2.- Restano assorbiti sia il secondo motivo del ricorso principale, deducente contraddittorietà della motivazione e violazione della L. n. 515 del 1993, art. 11, comma 2 e art. 15, comma 11, per avere la corte di merito omesso di considerare, ai fini della quantificazione della sanzione, che tra le spese non dichiarate vi erano anche spese (di viaggio, soggiorno, telefoniche, postali, ecc.) da calcolare in misura forfettaria nella percentuale fissa del 30% delle spese ammissibili e documentate; sia il ricorso incidentale della C., deducente vizio di motivazione e violazione di legge con riguardo all’addebito di omessa rendicontazione del contributo di Euro 985,00.

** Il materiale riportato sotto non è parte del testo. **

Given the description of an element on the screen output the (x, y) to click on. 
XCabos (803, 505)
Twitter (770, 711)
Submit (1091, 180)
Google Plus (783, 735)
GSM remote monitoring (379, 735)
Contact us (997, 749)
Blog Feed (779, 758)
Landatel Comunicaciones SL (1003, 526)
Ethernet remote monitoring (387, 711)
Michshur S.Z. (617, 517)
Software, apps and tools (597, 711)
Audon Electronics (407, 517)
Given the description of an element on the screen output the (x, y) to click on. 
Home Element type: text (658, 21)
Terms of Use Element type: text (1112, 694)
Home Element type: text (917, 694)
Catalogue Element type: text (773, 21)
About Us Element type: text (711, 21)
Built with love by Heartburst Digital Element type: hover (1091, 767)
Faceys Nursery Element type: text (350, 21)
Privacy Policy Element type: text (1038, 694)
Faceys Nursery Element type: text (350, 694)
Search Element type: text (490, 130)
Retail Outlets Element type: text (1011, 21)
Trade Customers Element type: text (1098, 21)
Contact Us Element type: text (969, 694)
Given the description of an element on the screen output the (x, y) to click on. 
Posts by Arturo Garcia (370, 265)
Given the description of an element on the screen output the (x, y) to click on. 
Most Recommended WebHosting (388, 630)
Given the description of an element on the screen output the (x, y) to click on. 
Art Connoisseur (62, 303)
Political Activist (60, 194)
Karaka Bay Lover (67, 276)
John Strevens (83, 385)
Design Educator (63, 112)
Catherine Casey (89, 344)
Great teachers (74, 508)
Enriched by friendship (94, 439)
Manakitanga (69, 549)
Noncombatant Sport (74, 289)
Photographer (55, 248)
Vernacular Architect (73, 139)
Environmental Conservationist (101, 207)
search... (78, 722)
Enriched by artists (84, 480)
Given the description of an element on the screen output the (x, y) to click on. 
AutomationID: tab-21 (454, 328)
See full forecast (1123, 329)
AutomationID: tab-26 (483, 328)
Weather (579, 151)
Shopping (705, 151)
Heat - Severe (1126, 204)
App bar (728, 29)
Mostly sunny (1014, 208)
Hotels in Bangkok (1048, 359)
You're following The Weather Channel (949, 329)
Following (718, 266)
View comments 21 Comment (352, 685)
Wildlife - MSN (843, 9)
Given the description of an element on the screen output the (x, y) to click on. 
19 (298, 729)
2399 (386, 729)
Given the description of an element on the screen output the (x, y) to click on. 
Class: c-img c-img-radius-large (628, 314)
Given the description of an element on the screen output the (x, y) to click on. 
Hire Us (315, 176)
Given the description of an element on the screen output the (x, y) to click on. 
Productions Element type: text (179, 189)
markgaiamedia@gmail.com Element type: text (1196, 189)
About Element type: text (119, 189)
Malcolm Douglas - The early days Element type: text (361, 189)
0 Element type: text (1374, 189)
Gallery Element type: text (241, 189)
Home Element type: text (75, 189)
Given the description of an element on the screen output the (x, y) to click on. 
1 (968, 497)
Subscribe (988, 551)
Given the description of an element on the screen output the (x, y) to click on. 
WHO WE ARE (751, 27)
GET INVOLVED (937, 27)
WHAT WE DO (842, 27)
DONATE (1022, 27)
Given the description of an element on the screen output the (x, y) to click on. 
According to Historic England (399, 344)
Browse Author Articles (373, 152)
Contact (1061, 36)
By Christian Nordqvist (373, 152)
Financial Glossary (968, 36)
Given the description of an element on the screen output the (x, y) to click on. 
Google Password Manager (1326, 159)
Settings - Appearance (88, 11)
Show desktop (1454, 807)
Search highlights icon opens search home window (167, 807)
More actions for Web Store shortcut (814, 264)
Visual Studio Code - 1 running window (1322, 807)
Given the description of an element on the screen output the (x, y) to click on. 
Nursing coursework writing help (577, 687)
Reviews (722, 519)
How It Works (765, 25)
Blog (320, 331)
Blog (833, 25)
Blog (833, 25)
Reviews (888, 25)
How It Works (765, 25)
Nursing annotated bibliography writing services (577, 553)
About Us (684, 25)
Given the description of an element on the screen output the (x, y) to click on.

3.- La sentenza impugnata va quindi cassata, in relazione ai motivi accolti, con rinvio alla Corte d’appello di Venezia, che dovrà adeguarsi alle indicazioni sopra esposte, anche mediante gli opportuni accertamenti istruttori, e liquidare le spese del presente giudizio.

P.Q.M.

La Corte accoglie il primo e il terzo motivo del ricorso principale, assorbiti il secondo motivo e il ricorso incidentale; cassa la sentenza impugnata con rinvio alla Corte d’appello di Venezia, in diversa composizione, anche per la liquidazione delle spese del giudizio di legittimità.

Così deciso in Roma, nella camera di consiglio della Sezione Prima Civile, il 10 luglio 2012.